- Task item -
Please repeat only the stretch of records running from the first line through the line that contains "肛門 世田谷 (723, 2165)".

Collected data entries:
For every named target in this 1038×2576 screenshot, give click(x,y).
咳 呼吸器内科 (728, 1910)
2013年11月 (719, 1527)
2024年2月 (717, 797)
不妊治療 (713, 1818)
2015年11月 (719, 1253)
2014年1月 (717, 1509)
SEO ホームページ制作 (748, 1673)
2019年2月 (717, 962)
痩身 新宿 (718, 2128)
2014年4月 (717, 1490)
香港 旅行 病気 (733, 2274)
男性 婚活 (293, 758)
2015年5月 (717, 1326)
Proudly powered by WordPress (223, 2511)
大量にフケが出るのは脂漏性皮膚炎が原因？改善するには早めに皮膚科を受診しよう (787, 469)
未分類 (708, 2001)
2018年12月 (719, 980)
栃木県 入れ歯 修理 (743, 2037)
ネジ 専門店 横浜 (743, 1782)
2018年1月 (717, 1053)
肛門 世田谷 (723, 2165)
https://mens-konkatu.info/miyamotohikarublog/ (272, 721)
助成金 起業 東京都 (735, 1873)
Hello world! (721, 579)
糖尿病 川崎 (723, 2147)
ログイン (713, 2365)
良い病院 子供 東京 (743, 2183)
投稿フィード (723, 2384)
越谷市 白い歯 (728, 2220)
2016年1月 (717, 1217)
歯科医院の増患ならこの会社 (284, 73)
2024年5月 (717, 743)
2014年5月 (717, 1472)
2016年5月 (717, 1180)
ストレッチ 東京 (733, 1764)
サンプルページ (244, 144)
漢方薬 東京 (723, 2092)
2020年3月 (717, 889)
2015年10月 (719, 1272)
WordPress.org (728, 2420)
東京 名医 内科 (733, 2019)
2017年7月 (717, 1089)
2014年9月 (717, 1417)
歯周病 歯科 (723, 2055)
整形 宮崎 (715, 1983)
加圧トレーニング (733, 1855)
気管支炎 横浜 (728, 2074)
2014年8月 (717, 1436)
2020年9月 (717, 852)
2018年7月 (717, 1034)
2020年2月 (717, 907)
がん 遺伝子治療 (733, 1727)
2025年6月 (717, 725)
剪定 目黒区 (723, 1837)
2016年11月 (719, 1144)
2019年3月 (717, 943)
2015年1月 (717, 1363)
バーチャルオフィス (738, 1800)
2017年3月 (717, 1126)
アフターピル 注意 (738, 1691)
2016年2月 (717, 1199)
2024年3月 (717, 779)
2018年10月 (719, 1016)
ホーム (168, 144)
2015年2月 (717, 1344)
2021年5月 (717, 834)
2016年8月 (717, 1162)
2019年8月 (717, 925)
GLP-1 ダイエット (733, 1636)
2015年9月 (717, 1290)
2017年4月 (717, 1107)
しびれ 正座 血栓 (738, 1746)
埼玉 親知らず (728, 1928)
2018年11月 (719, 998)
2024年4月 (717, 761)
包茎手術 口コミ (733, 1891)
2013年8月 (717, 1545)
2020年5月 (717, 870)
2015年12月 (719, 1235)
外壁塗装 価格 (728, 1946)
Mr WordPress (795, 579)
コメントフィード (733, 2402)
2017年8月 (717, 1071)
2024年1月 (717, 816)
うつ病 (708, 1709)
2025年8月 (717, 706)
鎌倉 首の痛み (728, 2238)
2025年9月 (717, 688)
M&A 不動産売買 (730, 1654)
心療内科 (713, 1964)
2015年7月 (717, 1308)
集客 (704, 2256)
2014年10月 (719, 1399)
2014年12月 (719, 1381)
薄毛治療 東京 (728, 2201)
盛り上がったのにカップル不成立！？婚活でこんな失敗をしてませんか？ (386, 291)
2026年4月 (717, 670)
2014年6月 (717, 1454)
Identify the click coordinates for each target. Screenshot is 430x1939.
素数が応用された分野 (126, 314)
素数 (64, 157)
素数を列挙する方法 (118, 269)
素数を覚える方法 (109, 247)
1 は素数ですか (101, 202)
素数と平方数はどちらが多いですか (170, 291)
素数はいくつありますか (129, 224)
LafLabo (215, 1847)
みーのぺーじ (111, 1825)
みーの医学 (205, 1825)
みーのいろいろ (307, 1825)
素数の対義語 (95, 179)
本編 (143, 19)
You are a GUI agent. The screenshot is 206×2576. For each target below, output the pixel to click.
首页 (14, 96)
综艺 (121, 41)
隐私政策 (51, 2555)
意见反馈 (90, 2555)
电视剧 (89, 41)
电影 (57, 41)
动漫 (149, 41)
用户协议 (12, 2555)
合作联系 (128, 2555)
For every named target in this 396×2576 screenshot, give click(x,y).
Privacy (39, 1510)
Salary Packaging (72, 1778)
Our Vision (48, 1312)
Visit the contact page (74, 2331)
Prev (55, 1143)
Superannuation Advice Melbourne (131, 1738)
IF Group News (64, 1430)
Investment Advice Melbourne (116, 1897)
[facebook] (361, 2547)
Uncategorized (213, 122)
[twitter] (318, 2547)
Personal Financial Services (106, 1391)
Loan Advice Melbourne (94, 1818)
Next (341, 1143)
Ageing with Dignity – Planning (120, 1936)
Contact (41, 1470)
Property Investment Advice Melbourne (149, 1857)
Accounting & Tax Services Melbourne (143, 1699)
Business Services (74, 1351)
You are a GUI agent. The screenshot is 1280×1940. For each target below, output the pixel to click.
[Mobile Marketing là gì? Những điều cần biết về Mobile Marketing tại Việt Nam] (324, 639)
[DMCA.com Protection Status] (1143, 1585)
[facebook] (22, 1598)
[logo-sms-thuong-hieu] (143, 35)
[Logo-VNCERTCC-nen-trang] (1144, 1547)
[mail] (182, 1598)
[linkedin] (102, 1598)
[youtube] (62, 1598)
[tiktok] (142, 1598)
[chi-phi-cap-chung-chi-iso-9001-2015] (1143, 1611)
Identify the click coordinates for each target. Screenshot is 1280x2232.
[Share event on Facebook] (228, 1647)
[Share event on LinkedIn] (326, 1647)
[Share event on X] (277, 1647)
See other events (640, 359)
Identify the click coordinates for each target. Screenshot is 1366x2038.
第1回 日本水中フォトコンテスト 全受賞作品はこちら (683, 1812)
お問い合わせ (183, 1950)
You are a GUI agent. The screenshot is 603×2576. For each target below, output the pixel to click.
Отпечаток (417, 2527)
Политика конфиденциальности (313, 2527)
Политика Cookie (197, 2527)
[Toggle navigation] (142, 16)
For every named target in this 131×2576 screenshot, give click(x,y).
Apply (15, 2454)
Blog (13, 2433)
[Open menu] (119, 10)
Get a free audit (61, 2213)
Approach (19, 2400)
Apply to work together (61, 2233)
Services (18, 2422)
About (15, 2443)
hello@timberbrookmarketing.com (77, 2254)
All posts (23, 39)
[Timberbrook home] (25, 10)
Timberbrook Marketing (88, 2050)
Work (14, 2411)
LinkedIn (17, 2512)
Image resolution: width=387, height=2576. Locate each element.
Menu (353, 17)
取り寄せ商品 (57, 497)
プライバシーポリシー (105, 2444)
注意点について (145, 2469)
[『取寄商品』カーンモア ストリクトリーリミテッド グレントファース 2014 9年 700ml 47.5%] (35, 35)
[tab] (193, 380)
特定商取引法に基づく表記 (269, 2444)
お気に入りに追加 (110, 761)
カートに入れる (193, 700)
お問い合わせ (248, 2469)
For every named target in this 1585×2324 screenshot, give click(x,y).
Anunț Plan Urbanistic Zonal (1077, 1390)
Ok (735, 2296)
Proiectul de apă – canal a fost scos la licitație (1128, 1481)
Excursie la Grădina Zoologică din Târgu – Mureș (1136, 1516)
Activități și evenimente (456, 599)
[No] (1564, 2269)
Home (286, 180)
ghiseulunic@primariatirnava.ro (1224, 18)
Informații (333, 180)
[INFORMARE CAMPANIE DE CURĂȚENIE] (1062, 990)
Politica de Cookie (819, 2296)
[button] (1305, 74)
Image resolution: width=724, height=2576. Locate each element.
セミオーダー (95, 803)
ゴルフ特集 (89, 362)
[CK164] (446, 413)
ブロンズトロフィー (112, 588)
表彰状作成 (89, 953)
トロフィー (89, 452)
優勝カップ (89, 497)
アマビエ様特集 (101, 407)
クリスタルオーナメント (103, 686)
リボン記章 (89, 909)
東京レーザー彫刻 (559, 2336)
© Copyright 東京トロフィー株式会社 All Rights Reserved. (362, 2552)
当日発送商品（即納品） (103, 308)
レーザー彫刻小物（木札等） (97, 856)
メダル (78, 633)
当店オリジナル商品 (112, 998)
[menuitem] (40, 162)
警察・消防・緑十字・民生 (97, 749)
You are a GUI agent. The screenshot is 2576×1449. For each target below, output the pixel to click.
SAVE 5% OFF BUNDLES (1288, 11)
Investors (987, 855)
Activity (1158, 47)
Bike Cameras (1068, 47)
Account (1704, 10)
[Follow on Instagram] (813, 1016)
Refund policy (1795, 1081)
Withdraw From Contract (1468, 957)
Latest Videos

- Response below -
For every named target in this 1038×2576 screenshot, give click(x,y).
咳 呼吸器内科 (728, 1910)
2013年11月 (719, 1527)
2024年2月 (717, 797)
不妊治療 (713, 1818)
2015年11月 (719, 1253)
2014年1月 (717, 1509)
SEO ホームページ制作 (748, 1673)
2019年2月 (717, 962)
痩身 新宿 (718, 2128)
2014年4月 (717, 1490)
香港 旅行 病気 (733, 2274)
男性 婚活 (293, 758)
2015年5月 (717, 1326)
Proudly powered by WordPress (223, 2511)
大量にフケが出るのは脂漏性皮膚炎が原因？改善するには早めに皮膚科を受診しよう (787, 469)
未分類 (708, 2001)
2018年12月 (719, 980)
栃木県 入れ歯 修理 (743, 2037)
ネジ 専門店 横浜 (743, 1782)
2018年1月 (717, 1053)
肛門 世田谷 (723, 2165)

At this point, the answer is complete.